On the infrastructure side, Credit Suisse forecasts $50 billion of crude pipeline additions through 2018 in North America, most of it relating to Canadian crude volumes, "which we expect to double through 2030," Paul Jacob, an analyst on the investment bank's Master Limited Partner/Infrastructure team, said.

Other infrastructure additions should total about 14 Bcf/d for natural gas processing and 1.3 million b/d of natural gas liquids fractionation capacity during the next several years, Jacob said. Fully 40% of that capacity will come out of the Marcellus Shale and Utica Shale alone, he added.

The 1.3 million b/d figure compares to 2.5 million b/d of current NGL production, meaning "about 50% of current production is what we'll add in infrastructure, and it's significant," Jacob said.

"We project the midstream infrastructure space will see about $40 billion of capex this year" -- a record level, he said. "We think next year you could see a similar level of spend and in 2015 it will be high as well. This dynamic should carry through to next three to five years."


Even as the boom continues, North America -- where almost all commercial shale production has occurred so far -- has moved into a "third phase" in the shale revolution, David Hewitt, Credit Suisse co-head of oil and gas research, said during the conference call.

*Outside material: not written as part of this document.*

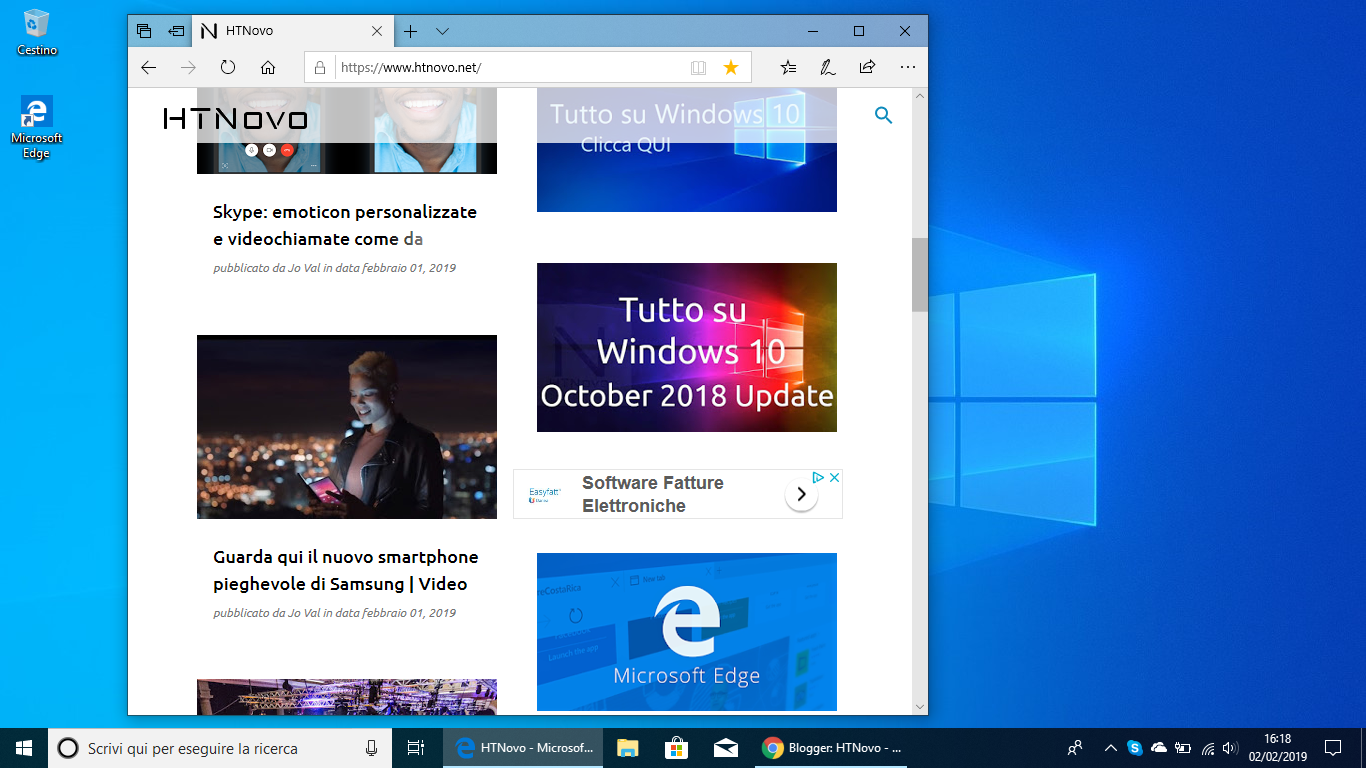Click the Skype emoticon article headline
Viewport: 1366px width, 768px height.
pyautogui.click(x=345, y=225)
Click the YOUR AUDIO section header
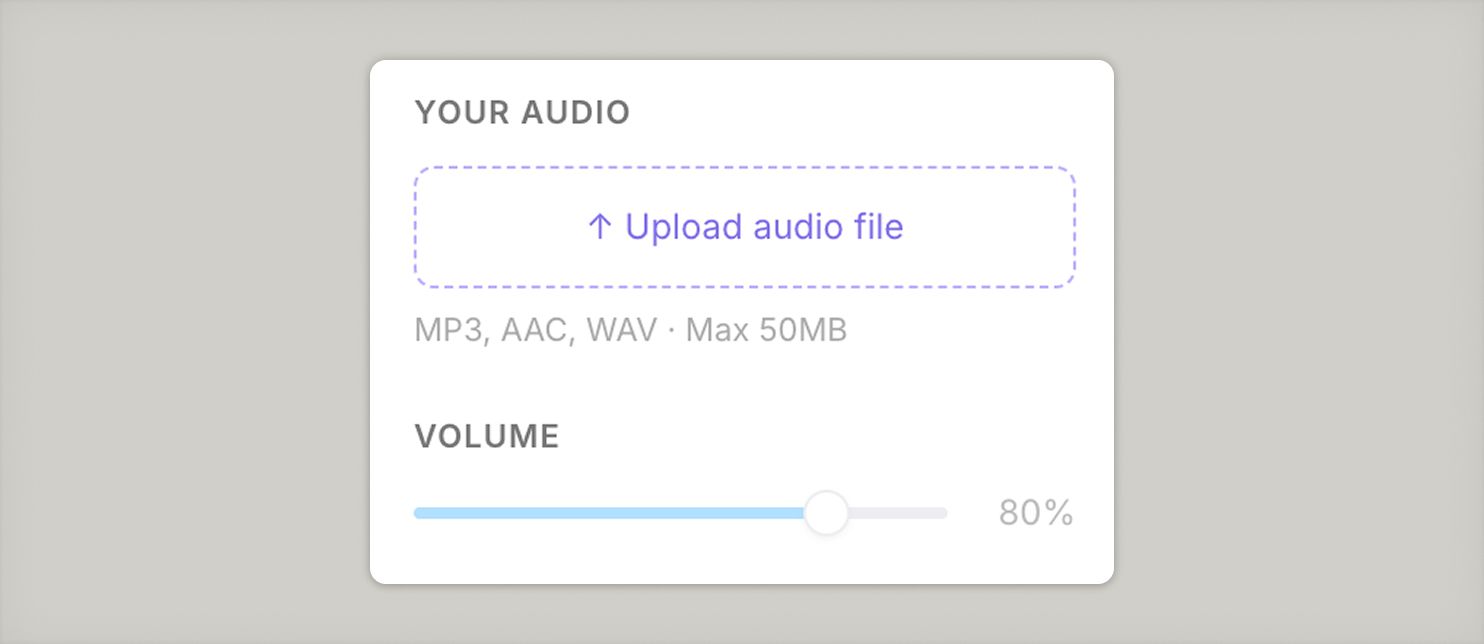Image resolution: width=1484 pixels, height=644 pixels. point(523,113)
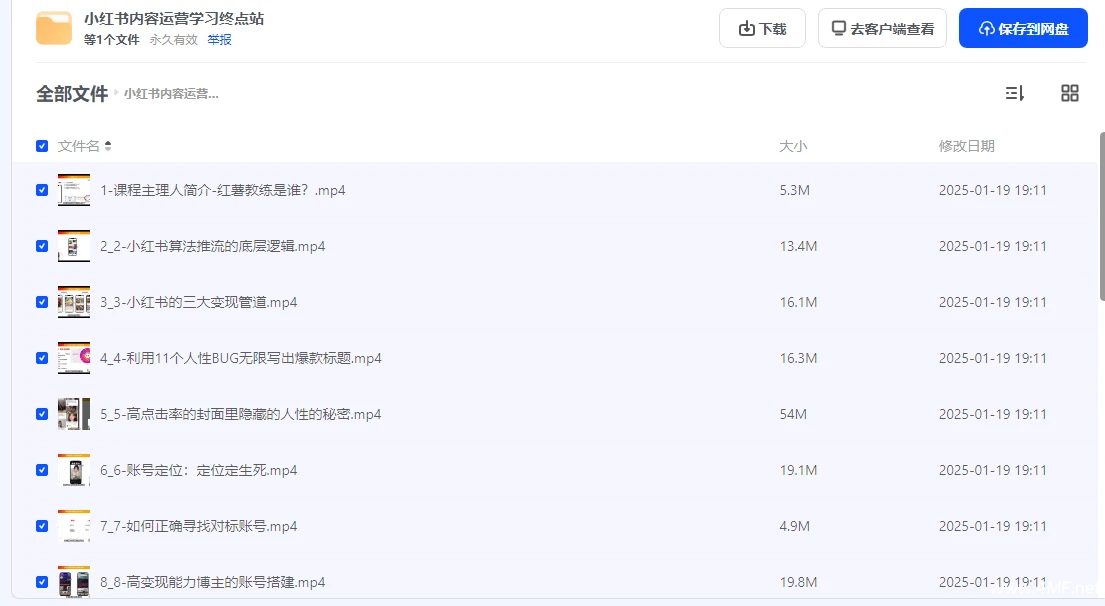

The first step was "cracking the code" geologically and technologically, while the second is the manufacturing phase, Hewitt said. But "I sense a third phase, similar to total quality management in the 1990s where existing manufacturing processes chased efficiency gains."

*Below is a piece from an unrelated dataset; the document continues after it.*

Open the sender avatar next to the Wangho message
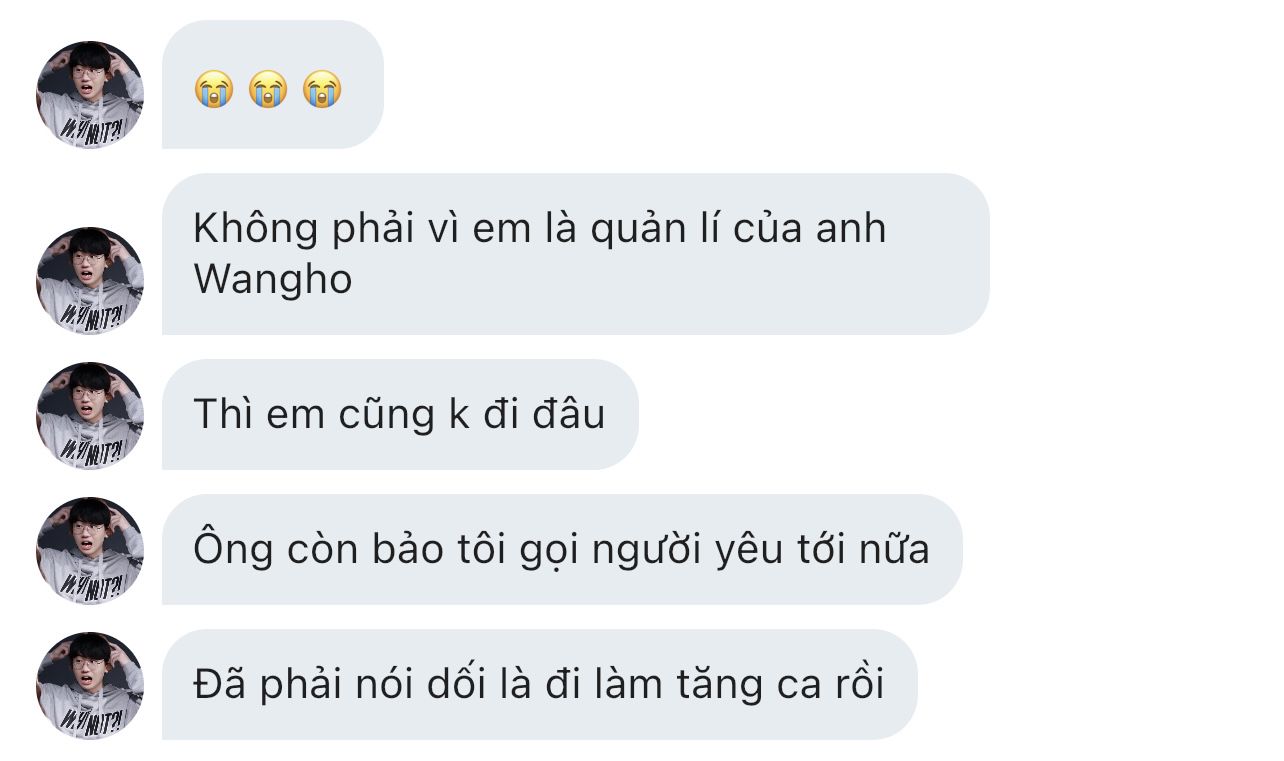 (x=90, y=281)
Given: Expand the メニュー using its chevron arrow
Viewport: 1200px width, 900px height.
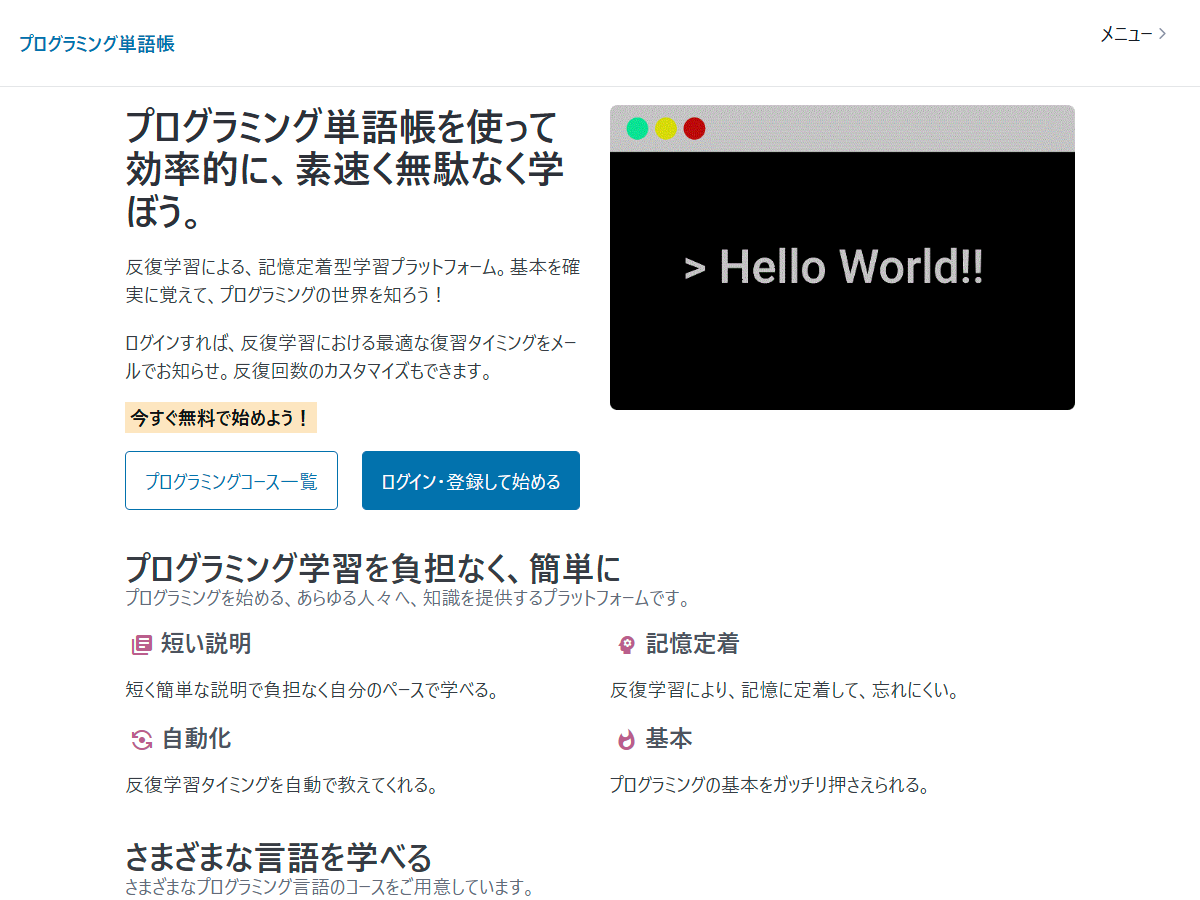Looking at the screenshot, I should (x=1162, y=33).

In the core of nearly every play exists a "positive story" that should propel continued volume growth, the report said. "Over time, as the core gets drilled out and as the decline of existing wells becomes a more substantial hurdle, then production growth should slow. This appears several years off, particularly given recent geological success in the Permian," where companies are finding new productive areas such as the northern Midland Basin which has proved prolific this year.

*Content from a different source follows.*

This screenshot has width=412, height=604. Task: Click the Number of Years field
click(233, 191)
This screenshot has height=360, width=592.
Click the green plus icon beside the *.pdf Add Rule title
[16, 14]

Outside North America, shale development has come in "fits and starts," according to the report. China has the world's largest shale resource, estimated at 1,100 Tcf versus 650 Tcf in the US, but only one foreign trial has resulted in a production sharing contract this year, between Shell and PetroChina. And progress on 21 shale blocks awarded so far has been "slow, with just 15% of the the three-year capital spending obligation likely to be spent in 2013, the report said.

In Argentina, which has held promise on the shale front for several years now, Chevron and Dow have taken positions and the government is signaling it will back higher gas prices.

But shale development in Poland has "cooled" while that of the Ukraine has heated up, Credit Suisse analysts said. Giant oilfield services providers Schlumberger and Halliburton "are clearly focusing hard on Argentina, Australia, China, Saudi Arabia and to a lesser extent, Poland," Credit Suisse oilfield services analyst Jim Wicklund said.


However, the investment bank sees a cap on gas prices, given an "abundance" of those low-cost supplies in the US from enhanced productivity and cost control.

Industry has shown it can meet bullish demand projections for gas, power, transportation and LNG exports, Credit Suisse said. Despite a relatively low price environment of $5/MMBtu or below, and against the views of many commentators, Credit Suisse's Commodities Research team believes US gas supplies will keep on rising.

"It would require a significant increase in US demand to threaten a significant upward move in Henry Hub prices," the investment bank said.

US crude's impact on global oil prices is still "muted" as increased US production has coincided with global supply interruptions and Middle East/North African instability. Around 2.5 million b/d of oil production capacity has been put "offside" across the MENA region over the past few years including 2013, which roughly equates to the entire crude oil supply growth in the US of the last five years, the bank said.

"A significantly weaker oil price is not an imminent prospect," the report said.